(Saved entries)
= = = = = = =

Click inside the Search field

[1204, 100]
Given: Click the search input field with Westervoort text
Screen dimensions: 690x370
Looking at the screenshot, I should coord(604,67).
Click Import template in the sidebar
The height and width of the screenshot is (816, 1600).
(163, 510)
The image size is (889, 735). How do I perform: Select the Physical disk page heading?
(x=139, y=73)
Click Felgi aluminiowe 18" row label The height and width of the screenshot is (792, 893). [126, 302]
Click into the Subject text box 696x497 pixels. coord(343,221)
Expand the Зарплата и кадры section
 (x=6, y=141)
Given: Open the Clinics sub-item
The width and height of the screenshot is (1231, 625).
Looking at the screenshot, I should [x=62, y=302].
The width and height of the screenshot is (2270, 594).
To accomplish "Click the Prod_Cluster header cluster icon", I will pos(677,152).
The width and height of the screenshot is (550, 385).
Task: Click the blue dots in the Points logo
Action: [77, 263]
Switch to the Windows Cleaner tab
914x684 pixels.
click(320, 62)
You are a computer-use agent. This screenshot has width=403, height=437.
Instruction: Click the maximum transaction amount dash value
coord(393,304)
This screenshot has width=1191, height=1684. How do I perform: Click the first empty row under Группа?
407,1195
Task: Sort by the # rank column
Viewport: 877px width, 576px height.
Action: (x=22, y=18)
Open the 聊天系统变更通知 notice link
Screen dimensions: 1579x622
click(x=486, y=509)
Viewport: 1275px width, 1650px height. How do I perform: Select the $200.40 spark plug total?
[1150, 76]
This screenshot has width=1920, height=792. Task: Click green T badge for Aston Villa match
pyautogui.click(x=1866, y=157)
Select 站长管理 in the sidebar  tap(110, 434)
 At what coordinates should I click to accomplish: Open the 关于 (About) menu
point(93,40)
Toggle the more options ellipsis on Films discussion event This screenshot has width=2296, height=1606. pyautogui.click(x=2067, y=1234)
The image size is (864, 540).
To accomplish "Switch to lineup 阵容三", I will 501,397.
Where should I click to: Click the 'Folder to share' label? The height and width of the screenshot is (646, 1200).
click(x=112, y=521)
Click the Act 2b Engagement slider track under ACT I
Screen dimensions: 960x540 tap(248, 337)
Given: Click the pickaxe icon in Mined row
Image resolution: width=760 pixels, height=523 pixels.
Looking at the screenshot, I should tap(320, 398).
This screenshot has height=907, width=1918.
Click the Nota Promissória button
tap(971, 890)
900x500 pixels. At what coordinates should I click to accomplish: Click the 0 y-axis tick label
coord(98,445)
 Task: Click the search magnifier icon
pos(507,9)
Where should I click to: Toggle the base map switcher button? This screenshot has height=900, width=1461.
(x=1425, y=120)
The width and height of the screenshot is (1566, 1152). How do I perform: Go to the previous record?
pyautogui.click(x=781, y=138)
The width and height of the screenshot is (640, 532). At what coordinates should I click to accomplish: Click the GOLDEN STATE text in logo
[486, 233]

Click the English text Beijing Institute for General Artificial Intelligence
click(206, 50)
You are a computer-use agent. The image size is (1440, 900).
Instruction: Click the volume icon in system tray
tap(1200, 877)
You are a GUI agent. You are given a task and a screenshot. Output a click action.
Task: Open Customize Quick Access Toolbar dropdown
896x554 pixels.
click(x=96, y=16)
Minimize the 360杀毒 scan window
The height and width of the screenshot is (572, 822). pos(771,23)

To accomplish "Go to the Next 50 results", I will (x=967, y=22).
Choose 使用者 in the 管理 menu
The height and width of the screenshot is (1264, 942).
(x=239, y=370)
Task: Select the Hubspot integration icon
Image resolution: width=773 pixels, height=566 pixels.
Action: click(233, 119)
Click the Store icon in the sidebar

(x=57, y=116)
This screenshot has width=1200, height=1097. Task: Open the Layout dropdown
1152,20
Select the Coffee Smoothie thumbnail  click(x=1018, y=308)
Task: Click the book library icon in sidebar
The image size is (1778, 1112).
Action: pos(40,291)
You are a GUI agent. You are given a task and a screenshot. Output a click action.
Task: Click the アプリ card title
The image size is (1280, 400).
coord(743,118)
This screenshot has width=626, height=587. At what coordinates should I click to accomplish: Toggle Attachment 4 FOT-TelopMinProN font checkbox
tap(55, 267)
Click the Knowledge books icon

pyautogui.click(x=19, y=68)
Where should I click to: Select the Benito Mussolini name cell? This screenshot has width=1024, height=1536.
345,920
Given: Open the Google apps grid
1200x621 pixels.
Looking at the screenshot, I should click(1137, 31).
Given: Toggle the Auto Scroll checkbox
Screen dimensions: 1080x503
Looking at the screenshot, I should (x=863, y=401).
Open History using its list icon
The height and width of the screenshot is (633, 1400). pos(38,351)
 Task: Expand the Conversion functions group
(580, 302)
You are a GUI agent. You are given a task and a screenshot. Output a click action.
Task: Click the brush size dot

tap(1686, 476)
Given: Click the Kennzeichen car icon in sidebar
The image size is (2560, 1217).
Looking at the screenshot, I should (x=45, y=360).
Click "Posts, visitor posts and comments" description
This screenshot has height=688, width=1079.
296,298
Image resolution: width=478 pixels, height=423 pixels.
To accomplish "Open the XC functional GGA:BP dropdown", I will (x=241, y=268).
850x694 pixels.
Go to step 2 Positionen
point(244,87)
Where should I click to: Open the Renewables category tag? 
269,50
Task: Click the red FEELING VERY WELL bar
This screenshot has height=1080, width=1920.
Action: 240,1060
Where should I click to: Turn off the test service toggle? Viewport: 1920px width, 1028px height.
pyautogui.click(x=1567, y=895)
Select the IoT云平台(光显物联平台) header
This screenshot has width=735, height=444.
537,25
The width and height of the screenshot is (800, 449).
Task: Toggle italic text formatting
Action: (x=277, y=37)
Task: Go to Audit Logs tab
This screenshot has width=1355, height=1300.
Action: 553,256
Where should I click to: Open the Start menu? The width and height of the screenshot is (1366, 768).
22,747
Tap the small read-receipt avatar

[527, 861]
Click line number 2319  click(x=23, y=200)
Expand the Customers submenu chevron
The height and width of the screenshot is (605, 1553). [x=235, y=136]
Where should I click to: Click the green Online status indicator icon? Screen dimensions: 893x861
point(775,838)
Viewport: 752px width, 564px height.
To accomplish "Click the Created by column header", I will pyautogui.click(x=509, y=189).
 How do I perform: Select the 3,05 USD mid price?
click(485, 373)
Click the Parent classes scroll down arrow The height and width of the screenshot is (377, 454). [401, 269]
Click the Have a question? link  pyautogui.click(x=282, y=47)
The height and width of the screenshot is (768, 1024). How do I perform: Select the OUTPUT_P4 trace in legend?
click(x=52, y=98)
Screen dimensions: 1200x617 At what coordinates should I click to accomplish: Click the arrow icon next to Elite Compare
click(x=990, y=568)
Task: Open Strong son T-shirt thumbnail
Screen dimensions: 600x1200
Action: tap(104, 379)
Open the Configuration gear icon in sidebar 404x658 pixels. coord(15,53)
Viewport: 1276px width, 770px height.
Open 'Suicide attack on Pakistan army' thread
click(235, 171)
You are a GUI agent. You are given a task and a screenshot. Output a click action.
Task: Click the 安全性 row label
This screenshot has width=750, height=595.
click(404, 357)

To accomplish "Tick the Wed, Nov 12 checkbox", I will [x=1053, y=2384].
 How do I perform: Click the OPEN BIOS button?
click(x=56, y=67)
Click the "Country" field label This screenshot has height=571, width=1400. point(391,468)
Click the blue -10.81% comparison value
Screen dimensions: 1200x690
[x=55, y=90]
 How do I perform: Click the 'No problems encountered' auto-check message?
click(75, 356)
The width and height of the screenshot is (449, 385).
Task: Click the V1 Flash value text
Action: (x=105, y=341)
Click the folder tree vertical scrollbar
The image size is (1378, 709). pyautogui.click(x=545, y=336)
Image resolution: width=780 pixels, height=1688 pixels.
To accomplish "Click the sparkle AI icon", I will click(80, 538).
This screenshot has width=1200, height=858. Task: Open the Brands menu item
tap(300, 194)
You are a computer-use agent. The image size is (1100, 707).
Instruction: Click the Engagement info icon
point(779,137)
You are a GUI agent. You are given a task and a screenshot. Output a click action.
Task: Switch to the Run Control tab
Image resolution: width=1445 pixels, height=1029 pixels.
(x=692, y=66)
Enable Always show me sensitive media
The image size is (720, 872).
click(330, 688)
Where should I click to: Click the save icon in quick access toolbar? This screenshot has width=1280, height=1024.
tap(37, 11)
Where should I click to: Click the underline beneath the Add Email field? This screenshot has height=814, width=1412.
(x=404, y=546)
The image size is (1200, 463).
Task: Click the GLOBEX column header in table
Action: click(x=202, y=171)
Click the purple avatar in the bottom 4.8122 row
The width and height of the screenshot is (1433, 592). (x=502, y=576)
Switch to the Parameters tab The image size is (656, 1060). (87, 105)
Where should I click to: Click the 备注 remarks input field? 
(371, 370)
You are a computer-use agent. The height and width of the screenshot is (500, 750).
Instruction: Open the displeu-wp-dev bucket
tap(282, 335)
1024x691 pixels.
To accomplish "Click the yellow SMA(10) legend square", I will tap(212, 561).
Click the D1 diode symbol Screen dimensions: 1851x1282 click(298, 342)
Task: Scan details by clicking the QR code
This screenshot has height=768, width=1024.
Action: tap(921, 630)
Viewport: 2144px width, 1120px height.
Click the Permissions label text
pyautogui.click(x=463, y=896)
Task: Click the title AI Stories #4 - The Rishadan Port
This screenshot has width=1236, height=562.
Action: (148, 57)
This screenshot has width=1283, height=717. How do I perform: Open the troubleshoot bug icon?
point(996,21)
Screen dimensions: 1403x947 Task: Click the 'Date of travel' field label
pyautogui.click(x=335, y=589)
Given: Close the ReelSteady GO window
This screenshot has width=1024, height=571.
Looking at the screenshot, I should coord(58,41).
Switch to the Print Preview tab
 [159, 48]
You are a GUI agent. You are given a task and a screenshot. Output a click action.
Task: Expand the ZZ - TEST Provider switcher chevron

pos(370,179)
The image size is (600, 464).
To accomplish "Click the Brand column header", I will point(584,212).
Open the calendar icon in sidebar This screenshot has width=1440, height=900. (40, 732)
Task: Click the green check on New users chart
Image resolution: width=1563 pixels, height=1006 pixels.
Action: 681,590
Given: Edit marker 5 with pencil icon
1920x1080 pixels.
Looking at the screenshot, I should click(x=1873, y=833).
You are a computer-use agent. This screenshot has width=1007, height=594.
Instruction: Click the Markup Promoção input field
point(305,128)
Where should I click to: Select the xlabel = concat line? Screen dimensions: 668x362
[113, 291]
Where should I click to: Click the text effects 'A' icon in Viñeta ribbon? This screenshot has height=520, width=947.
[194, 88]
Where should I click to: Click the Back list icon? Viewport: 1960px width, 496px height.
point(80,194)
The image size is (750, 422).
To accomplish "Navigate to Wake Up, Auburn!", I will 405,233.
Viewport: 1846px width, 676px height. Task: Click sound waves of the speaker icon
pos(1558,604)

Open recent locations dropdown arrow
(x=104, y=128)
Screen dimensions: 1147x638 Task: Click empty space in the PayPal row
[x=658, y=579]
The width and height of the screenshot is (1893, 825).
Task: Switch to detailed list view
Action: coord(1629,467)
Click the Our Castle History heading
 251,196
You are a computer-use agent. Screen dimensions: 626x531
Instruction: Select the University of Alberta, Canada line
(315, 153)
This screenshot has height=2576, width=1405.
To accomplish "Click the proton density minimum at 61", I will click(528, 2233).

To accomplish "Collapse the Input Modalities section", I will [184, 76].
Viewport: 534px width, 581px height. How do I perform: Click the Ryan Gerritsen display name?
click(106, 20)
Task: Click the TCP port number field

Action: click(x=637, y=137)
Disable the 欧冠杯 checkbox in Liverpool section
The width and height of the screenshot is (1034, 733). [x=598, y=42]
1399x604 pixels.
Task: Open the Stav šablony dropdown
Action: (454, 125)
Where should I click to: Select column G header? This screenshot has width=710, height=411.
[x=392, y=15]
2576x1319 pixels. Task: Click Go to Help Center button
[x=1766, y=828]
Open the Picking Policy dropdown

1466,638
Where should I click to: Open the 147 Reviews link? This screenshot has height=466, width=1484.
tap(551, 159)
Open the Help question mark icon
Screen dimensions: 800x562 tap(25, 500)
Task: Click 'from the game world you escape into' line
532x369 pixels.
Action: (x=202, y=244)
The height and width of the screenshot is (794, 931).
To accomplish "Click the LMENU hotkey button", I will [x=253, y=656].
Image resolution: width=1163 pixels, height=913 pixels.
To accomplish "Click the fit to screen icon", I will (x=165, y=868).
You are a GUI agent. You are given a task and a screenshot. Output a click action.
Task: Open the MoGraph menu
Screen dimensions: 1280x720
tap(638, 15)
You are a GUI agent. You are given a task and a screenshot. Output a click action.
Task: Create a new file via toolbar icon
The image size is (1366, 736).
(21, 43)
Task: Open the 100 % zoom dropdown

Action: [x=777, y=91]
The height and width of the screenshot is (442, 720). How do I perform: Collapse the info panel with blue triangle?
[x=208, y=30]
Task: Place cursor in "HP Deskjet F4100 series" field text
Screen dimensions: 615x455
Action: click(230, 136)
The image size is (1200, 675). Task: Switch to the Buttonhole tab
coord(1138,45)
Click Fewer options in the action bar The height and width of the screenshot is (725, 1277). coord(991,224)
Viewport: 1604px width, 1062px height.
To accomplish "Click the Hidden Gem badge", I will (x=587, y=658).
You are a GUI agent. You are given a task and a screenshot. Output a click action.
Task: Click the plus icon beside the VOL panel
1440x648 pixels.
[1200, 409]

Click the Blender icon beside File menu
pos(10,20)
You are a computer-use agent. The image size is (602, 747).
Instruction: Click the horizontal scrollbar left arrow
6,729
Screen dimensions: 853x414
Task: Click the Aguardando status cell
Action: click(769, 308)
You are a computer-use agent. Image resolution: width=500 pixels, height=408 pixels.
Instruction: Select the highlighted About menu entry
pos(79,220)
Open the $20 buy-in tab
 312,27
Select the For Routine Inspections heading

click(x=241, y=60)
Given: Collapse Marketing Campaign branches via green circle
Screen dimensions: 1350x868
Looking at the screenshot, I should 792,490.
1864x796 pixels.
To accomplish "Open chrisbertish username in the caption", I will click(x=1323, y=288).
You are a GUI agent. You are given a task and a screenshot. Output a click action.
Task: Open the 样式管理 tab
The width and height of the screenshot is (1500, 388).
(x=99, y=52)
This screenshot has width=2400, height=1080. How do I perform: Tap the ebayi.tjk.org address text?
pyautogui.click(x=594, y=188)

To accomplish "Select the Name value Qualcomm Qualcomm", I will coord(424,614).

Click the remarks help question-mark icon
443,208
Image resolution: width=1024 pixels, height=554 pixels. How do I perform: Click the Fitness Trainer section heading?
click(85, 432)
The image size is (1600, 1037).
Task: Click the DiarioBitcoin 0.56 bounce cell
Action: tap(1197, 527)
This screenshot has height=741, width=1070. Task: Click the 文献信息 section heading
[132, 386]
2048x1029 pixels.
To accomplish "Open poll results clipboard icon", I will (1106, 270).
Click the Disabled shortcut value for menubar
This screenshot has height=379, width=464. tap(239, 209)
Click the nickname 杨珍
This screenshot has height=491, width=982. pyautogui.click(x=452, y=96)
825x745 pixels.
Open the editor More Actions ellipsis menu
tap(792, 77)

= = = = = = =

[TASK ITEM]
Going down from the first line of the entries above, restate each line word for word until the line holding "has width=403, height=437." is done.

[SOLUTION FOR THIS TASK]
Click inside the Search field

[1204, 100]
Given: Click the search input field with Westervoort text
Screen dimensions: 690x370
Looking at the screenshot, I should coord(604,67).
Click Import template in the sidebar
The height and width of the screenshot is (816, 1600).
(163, 510)
The image size is (889, 735). How do I perform: Select the Physical disk page heading?
(x=139, y=73)
Click Felgi aluminiowe 18" row label The height and width of the screenshot is (792, 893). [126, 302]
Click into the Subject text box 696x497 pixels. coord(343,221)
Expand the Зарплата и кадры section
 (x=6, y=141)
Given: Open the Clinics sub-item
The width and height of the screenshot is (1231, 625).
Looking at the screenshot, I should [x=62, y=302].
The width and height of the screenshot is (2270, 594).
To accomplish "Click the Prod_Cluster header cluster icon", I will pos(677,152).
The width and height of the screenshot is (550, 385).
Task: Click the blue dots in the Points logo
Action: [77, 263]
Switch to the Windows Cleaner tab
914x684 pixels.
click(320, 62)
You are a computer-use agent. This screenshot has width=403, height=437.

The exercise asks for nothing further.